Justin Timberlake's life is really starting to reflect his art.
The Social Network star is trying to help struggling MySpace by taking a stake in the pioneering social-networking site, whose creative vision needs a shot in the arm now that it's playing second fiddle (way second fiddle) to Facebook.
Wait, Timberlake knows he's not actually Sean Parker, right?
Presumably he does. But if there's anyone who can bring sexy back to MySpace, it's Timberlake, right?
"There's a need for a place where fans can go to interact with their favorite entertainers, listen to music, watch videos, share and discover cool stuff and just connect," the Emmy and Grammy-winning Bad Teacher star said in a statement Wednesday.

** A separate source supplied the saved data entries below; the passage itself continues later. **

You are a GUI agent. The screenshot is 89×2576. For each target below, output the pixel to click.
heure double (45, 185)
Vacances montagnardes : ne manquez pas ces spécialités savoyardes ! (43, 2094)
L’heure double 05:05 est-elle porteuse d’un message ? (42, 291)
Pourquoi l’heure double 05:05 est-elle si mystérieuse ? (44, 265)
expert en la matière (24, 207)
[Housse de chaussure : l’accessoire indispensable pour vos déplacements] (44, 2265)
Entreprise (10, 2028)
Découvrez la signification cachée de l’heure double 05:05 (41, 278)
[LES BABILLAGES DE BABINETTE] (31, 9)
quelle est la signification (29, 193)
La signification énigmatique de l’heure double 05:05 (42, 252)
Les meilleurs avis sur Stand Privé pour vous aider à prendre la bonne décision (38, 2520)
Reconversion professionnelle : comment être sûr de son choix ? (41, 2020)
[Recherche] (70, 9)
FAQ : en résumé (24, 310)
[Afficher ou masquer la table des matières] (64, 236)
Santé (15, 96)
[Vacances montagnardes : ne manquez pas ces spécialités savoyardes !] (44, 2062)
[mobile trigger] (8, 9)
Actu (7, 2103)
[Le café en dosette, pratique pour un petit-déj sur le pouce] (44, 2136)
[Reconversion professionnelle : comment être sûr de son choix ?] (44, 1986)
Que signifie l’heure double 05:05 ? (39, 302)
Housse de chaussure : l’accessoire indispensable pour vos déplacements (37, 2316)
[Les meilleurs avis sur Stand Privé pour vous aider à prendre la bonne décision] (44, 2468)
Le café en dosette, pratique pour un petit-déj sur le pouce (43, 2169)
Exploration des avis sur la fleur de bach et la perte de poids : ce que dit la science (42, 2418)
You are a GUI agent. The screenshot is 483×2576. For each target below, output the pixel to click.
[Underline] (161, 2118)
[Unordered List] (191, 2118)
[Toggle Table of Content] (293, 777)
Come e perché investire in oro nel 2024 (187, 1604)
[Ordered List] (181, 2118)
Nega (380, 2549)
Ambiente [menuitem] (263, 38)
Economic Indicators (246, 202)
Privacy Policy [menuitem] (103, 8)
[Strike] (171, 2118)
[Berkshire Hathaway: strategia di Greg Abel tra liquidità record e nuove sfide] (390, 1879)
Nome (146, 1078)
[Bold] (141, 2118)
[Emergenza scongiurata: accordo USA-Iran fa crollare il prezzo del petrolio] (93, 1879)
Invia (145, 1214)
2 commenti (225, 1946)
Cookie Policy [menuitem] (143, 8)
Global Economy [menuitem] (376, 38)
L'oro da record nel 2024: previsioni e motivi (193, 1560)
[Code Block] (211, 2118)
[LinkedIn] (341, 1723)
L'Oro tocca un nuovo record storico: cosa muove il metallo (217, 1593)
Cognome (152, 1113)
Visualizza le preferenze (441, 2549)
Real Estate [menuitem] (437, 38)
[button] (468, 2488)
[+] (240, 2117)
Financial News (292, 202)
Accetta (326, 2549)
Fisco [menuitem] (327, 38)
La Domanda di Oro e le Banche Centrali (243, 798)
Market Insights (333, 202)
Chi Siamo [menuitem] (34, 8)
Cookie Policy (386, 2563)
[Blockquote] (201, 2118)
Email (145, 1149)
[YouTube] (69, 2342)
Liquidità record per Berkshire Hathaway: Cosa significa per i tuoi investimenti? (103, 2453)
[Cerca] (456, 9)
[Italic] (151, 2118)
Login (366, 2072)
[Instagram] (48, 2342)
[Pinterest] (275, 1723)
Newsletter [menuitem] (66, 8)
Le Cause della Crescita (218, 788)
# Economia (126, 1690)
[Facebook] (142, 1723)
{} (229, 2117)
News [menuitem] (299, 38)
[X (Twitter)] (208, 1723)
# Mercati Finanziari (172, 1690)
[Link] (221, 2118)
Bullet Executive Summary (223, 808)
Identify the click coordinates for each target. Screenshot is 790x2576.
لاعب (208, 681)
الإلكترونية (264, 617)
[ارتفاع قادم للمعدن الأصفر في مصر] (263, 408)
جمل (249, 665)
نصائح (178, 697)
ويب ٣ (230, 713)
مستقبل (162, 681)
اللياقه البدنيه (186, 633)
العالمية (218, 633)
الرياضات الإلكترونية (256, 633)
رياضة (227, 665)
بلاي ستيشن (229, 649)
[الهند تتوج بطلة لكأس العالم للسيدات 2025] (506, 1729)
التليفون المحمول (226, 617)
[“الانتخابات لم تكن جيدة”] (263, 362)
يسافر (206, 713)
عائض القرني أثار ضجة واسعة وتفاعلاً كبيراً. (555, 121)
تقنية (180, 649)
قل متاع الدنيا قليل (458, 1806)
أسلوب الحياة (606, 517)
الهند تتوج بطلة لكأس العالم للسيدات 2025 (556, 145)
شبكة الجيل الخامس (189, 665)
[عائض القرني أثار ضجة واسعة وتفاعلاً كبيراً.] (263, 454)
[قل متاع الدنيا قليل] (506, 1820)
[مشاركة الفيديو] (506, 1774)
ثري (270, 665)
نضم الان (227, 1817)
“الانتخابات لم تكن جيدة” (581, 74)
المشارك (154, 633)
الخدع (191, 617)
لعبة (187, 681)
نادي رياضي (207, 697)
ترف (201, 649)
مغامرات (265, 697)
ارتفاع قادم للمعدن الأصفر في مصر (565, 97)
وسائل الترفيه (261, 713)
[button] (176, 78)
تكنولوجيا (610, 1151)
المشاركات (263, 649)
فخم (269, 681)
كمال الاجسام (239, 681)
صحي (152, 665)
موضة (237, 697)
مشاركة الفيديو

"MySpace has the potential to be that place. Art is inspired by people and vice versa, so there's a natural social component to entertainment. I'm excited to help revitalize MySpace by using its social media platform to bring artists and fans together in one community."
Timberlake's got his work cut out for him.
In what was seen then as an ingenious move, News Corp. snatched up MySpace in 2005 for $580 million—only to see a huge portion of its users flock to Facebook, which grew from a college-specific site to a 500-million-strong online community in seven years. (You know, as seen in The Social Network, featuring Timberlake as Facebook's go-getting first president, Sean Parker.)
According to the Wall Street Journal, ad-targeting firm Specific Media has agreed to take MySpace off of News Corp.'s hands for $35 million in stock and cash. Abruptly 500 employees are getting laid off in the process.
But instead of saying "cry me a river," Timberlake is determined to help MySpace become a music-centric site for up-and-coming and established artists to showcase their material and attract new fans.
Talk about your friends with benefits!